### [Provided records]

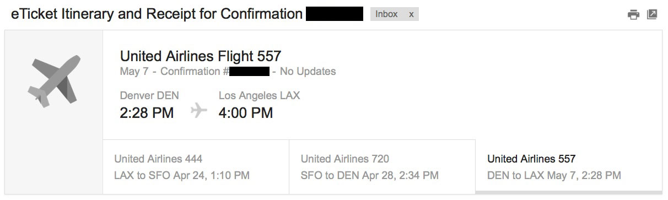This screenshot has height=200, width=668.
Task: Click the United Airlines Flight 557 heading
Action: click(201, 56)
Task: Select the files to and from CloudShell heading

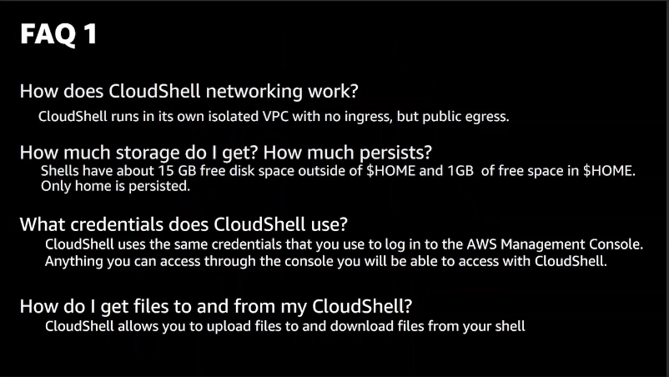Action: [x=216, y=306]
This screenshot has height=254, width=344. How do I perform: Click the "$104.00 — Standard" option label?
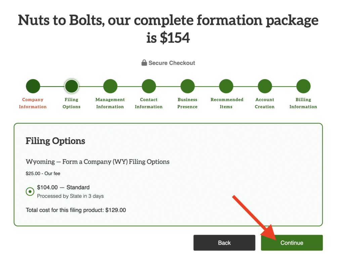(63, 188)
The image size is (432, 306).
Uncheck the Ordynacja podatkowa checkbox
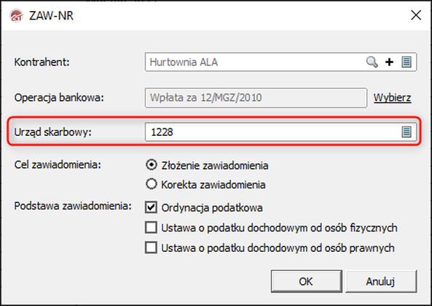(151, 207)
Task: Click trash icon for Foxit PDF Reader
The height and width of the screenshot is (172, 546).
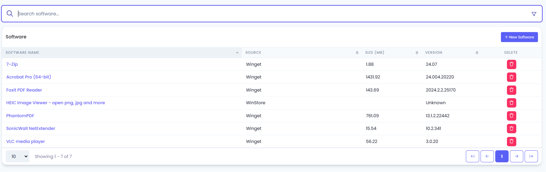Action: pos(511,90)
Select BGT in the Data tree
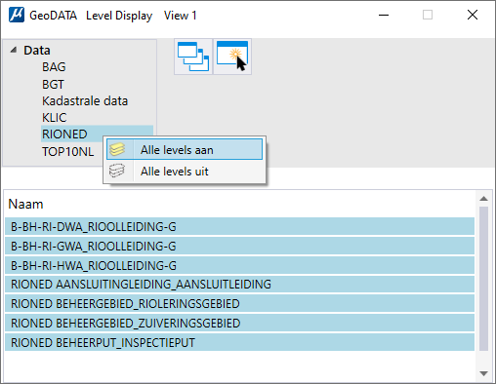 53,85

### [What to do]
Only the lines from the one containing "Task: Select the" to the end of the listing belong in the answer, exactly as they stand and with no pictures.

### [Answer for this exercise]
Task: Select the files to and from CloudShell heading

Action: [x=216, y=306]
This screenshot has height=254, width=344. How do I perform: Click the "$104.00 — Standard" option label?
(63, 188)
The image size is (432, 306).
Uncheck the Ordynacja podatkowa checkbox
(151, 207)
Task: Click trash icon for Foxit PDF Reader
The height and width of the screenshot is (172, 546).
Action: pos(511,90)
Select BGT in the Data tree
 53,85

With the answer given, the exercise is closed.